To assess the clinical safety and efficacy of rosiglitazone maleate in the treatment of patients with type 2 diabetes mellitus.

A multi-center, open-label and 12-week duration study comprising of three cohorts, rosiglitazone maleate mono-therapy, rosiglitazone maleate plus metformin (Met) or sulphonylurea (SU) was carried out.

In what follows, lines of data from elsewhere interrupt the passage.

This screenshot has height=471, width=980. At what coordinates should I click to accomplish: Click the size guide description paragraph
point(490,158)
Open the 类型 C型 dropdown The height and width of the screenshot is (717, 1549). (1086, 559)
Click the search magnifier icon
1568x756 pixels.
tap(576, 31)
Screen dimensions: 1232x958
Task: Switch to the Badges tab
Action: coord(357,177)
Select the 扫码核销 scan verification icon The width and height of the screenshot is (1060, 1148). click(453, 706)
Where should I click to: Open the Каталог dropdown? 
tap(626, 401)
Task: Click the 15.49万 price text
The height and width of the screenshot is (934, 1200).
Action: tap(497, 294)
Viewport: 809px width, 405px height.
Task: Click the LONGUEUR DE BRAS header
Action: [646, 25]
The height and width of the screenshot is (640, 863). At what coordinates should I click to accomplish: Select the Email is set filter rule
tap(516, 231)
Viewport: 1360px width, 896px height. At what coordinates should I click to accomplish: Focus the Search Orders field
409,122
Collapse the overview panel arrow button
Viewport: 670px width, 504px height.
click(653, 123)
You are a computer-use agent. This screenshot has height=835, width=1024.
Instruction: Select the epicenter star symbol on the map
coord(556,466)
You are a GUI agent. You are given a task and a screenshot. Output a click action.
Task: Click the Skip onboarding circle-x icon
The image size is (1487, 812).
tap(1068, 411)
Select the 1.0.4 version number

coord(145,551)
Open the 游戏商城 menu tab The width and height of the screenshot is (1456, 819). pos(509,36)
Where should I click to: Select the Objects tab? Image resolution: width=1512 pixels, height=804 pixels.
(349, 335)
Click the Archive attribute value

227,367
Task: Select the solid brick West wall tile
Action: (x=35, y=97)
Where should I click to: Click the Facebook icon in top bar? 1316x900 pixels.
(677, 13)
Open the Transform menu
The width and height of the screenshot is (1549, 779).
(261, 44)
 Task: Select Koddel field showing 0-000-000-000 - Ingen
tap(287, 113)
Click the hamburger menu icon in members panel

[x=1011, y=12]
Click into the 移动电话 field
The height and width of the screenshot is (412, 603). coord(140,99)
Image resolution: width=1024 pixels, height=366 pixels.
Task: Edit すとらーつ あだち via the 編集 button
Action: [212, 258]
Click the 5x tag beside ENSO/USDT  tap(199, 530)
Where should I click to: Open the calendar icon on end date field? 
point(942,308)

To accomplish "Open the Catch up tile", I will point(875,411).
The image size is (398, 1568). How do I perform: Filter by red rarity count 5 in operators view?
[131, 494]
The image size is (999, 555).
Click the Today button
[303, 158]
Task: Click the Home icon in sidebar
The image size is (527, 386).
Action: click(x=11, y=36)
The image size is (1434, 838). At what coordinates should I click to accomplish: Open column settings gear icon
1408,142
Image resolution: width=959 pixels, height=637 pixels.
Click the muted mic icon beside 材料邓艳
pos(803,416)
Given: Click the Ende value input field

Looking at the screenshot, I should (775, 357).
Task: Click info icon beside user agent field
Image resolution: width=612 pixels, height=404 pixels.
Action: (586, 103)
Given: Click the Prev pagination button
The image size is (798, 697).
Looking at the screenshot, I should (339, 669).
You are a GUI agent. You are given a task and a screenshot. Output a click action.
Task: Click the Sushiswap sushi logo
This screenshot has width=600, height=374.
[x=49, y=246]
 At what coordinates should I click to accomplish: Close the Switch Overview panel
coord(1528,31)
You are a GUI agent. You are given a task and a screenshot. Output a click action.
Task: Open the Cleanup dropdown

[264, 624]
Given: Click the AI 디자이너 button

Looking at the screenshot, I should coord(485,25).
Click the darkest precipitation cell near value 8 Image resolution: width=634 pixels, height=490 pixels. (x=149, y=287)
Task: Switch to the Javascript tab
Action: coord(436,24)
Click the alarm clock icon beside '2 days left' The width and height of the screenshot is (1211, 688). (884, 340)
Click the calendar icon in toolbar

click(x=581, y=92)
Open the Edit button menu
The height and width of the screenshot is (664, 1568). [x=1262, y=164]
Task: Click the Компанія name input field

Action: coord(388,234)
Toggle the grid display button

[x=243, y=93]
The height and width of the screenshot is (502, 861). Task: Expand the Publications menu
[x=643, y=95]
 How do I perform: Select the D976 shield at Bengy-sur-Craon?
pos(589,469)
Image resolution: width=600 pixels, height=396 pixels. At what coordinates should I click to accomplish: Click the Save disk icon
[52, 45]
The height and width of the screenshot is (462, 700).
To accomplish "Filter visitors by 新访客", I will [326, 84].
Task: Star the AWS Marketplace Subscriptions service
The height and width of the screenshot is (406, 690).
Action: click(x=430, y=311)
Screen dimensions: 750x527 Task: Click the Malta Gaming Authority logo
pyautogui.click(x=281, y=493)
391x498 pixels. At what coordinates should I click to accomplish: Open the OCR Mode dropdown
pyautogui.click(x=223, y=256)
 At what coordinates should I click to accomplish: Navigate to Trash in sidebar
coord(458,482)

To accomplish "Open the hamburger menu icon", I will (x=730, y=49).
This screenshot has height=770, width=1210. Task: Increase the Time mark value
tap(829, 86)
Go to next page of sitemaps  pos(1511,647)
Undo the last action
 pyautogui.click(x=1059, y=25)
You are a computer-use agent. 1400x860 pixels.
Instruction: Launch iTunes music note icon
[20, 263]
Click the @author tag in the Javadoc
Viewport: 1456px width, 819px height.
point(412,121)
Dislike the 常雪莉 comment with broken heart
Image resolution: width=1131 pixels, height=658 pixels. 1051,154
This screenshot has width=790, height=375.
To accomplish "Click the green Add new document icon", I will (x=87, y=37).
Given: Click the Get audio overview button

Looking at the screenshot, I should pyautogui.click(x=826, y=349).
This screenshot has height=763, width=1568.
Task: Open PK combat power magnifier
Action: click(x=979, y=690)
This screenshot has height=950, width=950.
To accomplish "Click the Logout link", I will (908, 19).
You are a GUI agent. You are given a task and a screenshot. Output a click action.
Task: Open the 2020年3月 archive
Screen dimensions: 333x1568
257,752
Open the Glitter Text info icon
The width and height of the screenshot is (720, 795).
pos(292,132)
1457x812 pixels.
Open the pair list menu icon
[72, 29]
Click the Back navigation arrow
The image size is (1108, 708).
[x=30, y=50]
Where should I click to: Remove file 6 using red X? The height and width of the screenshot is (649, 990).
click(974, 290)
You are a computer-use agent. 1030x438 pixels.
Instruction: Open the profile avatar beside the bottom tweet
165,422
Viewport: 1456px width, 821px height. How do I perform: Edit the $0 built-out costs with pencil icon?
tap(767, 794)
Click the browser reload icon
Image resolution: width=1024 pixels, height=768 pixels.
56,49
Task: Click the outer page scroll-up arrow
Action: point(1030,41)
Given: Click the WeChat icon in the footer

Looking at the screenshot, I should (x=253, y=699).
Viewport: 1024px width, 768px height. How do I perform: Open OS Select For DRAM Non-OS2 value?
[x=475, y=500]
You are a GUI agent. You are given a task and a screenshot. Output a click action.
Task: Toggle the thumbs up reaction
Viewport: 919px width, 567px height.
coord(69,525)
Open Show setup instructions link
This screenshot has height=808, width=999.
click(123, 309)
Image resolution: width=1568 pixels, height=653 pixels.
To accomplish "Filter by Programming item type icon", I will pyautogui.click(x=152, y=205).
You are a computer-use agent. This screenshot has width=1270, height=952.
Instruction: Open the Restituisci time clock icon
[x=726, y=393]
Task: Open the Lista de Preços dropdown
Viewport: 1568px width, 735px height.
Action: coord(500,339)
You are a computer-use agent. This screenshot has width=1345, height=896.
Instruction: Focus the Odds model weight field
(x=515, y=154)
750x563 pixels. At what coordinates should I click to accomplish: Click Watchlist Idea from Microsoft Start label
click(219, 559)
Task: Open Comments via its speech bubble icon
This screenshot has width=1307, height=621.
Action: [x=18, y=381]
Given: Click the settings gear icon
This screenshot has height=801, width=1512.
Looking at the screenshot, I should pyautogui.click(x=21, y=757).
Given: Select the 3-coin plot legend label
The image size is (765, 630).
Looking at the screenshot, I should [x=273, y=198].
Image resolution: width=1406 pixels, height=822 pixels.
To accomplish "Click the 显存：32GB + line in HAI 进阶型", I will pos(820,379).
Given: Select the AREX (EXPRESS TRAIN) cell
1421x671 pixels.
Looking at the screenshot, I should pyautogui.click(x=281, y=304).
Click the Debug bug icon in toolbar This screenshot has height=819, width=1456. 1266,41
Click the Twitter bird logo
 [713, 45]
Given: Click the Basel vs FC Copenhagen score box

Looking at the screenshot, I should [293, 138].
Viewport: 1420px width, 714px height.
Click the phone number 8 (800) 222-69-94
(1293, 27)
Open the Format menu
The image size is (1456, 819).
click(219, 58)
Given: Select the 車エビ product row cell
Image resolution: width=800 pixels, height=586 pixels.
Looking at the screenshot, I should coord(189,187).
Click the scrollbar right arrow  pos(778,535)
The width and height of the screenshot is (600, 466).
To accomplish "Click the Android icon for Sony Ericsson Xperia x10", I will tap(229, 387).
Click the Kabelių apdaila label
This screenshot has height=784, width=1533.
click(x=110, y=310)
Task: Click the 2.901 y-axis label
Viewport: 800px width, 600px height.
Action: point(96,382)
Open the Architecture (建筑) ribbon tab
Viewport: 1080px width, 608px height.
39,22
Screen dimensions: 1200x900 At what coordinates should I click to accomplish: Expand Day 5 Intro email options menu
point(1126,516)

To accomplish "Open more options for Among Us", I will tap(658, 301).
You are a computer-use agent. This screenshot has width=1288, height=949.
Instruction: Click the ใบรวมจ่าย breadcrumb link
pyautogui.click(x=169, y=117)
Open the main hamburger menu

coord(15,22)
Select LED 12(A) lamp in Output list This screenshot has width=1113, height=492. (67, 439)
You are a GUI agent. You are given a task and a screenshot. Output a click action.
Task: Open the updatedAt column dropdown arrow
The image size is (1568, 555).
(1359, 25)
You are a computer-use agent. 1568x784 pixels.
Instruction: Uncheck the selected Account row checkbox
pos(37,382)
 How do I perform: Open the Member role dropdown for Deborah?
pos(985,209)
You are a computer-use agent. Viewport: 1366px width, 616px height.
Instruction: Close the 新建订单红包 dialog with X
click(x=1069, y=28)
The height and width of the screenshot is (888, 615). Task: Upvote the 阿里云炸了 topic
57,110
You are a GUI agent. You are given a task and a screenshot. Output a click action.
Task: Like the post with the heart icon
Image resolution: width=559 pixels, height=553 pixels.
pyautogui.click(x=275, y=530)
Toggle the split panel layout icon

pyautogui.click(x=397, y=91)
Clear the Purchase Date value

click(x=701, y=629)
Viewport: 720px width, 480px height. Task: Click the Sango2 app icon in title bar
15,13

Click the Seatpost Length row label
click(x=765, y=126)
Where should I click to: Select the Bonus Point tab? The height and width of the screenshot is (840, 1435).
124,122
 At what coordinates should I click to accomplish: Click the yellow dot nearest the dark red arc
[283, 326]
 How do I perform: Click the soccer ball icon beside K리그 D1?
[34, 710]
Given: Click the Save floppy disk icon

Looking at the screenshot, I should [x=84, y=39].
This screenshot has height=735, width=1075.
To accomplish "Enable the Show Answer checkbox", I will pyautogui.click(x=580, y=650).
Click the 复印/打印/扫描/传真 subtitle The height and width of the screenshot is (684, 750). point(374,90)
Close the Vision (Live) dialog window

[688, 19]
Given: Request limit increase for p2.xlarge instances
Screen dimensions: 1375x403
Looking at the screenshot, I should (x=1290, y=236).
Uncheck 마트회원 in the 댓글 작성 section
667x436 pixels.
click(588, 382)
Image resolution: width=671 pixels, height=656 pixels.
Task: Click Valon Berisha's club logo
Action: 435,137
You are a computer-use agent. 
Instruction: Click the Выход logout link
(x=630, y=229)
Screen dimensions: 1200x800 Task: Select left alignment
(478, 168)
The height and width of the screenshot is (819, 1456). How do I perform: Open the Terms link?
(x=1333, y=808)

A total of 2 308 patients enrolled in the study; but 2 134 completed and 174 withdrew from it. The percentages of patients reporting on-therapy adverse events were similar in the three cohorts. The most frequent adverse experiences were hyperlipidaemia (9.77%), upper respiratory tract infection (6.11%) and oedema (5.32%). There were totally 11 patients with serious, on-therapy adverse experiences. All serious adverse events (SAE) were considered by the investigator being not related to study medication except one case of SAE which was considered to be possibly related to the study medication. The mean levels of ALT in the three treatment cohorts were all reduced from baseline (25.5 IU/L) after treatment of 12 weeks (22.8 IU/L). Minor decreases in haemoglobin and haematocrit were observed in all treatment cohorts. Slight increases in total cholesterol, low density lipoprotein cholesterol and triglyceride were observed following 12 weeks of treatment, whereas high density lipoprotein cholesterol remained stable. In the efficacy evaluable population, the fasting plasma glucose reduction following 12 weeks of treatment was 1.70 mmol/L in the rosiglitazone maleate mono-therapy cohort, 1.47 mmol/L in the rosiglitazone maleate plus SU cohort and 1.36 mmol/L in the rosiglitazone maleate plus Met cohort, respectively.

In this 12-week phase IV study, rosiglitazone maleate was found to be safe and well tolerated in all the three cohorts receiving rosiglitazone maleate as monotherapy or in combination with SU or MET for a large sample of population of patients with type 2 diabetes. Statistically significant reduction in fasting plasma glucose was observed in all the treated cohorts.